§ Stored data entries:
>>>

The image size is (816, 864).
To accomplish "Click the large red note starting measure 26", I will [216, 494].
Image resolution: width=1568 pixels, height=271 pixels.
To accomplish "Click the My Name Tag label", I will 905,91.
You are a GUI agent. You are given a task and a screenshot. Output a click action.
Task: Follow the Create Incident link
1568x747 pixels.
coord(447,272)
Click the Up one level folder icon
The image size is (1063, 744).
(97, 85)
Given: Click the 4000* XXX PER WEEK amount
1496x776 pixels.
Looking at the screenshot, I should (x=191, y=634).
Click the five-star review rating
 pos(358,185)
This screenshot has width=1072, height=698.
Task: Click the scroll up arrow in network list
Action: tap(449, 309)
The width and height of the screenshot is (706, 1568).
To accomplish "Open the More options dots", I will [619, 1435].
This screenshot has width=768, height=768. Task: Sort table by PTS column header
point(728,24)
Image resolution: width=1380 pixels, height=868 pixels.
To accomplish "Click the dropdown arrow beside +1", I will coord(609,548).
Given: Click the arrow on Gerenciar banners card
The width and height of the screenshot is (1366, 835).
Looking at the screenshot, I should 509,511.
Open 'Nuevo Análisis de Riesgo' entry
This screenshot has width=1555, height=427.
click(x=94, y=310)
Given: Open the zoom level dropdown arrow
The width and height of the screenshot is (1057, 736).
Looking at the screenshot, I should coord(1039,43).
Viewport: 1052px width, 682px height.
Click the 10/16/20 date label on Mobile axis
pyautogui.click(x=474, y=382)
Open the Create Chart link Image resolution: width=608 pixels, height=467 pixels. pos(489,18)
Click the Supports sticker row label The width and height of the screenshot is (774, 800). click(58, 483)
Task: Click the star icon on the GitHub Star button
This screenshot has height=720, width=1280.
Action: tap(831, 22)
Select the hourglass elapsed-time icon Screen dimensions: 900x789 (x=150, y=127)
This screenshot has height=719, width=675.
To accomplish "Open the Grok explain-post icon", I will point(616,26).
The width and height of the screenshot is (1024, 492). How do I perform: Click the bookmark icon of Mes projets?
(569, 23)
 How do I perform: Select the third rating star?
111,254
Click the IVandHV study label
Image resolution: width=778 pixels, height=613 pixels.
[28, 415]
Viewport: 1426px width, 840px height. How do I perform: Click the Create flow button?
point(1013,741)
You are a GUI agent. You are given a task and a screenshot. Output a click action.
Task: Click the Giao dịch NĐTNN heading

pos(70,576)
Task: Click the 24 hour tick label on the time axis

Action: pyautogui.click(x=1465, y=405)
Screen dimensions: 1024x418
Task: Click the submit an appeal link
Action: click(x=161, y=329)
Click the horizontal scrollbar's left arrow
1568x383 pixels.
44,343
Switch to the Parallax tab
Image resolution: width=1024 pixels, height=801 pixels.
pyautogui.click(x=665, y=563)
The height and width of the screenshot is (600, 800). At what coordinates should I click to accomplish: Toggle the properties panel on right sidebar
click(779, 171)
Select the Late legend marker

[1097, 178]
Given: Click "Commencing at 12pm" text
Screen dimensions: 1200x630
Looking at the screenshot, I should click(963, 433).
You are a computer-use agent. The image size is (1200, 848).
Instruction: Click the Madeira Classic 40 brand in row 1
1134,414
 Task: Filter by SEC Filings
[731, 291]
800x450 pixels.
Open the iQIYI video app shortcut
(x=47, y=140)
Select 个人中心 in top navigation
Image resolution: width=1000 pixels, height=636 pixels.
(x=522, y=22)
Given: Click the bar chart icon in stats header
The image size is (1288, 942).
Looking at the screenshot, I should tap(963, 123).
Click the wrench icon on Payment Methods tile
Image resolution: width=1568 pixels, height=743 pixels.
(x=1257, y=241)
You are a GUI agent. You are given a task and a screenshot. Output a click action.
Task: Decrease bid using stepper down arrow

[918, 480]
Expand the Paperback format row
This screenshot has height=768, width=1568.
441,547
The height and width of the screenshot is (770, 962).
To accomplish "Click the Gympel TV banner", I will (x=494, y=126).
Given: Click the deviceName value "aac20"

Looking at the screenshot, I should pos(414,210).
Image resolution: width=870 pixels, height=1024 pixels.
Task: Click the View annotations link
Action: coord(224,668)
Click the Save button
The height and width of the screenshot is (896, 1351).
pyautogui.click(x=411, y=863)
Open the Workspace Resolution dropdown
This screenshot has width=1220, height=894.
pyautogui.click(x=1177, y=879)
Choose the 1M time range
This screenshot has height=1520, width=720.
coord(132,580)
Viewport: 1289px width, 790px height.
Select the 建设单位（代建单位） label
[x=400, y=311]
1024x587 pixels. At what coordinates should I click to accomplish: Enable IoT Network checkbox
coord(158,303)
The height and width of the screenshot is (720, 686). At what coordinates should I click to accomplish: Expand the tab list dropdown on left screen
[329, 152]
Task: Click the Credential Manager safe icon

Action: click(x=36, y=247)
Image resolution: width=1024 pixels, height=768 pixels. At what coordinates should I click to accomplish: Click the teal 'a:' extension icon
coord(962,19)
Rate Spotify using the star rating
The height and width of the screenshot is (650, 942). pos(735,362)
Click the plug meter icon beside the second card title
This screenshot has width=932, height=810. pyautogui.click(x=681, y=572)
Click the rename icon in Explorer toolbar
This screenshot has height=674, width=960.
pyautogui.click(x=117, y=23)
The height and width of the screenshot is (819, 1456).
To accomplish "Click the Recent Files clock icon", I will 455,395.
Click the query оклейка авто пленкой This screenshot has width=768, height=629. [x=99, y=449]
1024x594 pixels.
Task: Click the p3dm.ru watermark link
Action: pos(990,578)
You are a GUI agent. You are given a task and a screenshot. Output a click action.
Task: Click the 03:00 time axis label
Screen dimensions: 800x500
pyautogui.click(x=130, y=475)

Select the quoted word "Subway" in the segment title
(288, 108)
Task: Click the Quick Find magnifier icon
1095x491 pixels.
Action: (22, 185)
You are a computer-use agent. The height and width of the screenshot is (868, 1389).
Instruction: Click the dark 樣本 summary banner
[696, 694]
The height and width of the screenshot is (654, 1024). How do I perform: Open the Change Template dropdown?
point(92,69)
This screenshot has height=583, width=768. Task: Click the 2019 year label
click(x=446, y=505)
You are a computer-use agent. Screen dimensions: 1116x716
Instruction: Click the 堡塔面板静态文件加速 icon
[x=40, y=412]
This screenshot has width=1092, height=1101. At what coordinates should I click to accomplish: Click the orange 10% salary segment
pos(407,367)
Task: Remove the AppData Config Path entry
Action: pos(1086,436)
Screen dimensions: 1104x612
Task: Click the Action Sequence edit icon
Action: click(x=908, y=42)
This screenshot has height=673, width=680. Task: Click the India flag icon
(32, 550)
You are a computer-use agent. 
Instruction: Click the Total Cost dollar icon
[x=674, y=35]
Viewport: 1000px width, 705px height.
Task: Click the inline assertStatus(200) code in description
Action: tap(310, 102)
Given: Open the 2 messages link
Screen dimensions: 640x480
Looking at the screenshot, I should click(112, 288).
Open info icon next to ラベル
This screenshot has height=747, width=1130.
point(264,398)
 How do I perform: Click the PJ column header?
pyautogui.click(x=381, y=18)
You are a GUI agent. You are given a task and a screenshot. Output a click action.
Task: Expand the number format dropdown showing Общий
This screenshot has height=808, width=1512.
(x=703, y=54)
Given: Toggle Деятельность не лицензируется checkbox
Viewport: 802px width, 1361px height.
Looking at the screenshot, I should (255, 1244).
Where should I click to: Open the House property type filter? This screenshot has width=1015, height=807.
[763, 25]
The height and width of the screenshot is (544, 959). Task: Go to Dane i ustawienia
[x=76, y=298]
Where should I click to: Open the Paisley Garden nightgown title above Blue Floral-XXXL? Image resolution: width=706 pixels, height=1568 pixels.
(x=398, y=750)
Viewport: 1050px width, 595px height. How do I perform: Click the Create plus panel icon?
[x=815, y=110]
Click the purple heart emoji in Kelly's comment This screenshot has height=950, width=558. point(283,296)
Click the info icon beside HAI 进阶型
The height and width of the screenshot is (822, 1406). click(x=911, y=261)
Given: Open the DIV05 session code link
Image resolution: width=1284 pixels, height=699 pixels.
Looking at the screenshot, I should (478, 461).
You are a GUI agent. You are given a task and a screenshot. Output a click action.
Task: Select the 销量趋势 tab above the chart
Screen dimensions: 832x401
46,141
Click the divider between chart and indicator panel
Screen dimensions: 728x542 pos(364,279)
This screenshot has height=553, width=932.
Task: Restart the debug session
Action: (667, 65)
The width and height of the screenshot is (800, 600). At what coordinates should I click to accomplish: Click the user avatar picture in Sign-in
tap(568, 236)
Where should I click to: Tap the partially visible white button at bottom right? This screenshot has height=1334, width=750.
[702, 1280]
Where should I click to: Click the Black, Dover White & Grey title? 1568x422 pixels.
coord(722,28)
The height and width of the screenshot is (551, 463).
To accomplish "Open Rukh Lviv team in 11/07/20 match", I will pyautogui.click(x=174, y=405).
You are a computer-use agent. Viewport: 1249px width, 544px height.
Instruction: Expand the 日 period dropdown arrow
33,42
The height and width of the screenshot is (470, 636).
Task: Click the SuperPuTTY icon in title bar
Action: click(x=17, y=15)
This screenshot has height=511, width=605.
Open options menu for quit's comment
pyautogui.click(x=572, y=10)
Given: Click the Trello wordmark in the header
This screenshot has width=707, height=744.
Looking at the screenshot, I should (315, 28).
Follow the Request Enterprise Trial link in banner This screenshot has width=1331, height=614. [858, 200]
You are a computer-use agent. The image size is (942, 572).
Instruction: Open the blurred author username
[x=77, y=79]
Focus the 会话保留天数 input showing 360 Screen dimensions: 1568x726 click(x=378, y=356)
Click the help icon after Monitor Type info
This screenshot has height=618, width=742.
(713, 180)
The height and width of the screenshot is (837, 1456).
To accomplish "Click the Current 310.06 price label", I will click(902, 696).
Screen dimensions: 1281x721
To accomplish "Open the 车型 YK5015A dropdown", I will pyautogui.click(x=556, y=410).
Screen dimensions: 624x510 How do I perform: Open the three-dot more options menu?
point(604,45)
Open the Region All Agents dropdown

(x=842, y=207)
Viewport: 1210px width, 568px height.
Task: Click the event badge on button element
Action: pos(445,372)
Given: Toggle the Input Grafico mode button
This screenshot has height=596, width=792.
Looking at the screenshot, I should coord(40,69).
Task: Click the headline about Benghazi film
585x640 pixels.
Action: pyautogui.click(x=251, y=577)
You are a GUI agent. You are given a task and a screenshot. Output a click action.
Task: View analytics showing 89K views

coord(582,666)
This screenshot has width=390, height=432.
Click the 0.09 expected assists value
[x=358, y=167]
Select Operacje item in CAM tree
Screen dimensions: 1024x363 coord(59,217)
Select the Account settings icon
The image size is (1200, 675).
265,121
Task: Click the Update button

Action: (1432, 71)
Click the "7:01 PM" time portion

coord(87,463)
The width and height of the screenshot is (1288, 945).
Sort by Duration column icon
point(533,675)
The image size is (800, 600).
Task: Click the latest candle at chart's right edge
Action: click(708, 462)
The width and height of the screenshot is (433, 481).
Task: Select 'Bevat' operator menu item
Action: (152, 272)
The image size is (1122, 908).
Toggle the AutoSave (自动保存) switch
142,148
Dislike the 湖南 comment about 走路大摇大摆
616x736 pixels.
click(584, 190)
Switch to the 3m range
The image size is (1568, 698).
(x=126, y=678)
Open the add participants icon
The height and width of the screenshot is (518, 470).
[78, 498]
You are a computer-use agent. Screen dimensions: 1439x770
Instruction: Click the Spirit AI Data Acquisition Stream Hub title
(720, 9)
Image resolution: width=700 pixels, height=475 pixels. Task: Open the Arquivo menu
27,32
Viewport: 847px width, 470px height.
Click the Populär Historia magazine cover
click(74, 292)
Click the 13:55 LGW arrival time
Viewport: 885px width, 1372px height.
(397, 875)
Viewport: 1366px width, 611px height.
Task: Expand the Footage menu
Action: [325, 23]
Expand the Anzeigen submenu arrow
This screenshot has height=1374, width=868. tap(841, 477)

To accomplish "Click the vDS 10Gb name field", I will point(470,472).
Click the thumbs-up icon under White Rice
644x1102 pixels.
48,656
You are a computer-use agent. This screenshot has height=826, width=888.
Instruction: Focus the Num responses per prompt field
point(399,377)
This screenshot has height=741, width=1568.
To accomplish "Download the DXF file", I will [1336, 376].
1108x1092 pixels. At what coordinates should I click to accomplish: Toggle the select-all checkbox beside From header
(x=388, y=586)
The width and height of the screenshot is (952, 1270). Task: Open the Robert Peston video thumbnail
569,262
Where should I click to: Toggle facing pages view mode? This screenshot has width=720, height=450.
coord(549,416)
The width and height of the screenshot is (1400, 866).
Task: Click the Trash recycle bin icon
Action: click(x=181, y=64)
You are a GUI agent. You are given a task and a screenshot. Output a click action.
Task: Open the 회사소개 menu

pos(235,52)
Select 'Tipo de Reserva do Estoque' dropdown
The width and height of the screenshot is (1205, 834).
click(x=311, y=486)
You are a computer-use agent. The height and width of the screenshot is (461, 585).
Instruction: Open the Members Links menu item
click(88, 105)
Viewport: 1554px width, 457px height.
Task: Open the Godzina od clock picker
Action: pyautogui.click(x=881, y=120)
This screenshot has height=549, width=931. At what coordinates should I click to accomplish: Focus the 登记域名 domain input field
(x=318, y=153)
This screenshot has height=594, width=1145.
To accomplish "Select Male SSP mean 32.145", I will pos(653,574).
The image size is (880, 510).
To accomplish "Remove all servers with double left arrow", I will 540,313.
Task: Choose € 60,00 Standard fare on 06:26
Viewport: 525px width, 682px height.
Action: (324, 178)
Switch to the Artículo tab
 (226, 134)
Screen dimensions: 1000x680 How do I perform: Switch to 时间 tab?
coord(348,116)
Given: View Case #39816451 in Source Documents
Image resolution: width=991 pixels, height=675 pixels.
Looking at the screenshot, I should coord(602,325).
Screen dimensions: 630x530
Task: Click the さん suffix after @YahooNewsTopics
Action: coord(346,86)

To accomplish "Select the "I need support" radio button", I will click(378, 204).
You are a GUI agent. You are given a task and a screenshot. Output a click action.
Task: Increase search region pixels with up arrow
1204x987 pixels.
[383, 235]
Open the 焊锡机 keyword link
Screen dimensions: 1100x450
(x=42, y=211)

<<<

Note down each line above where the word "format" occurs.

§ RESPONSE AREA:
Expand the Paperback format row
Task: Expand the number format dropdown showing Общий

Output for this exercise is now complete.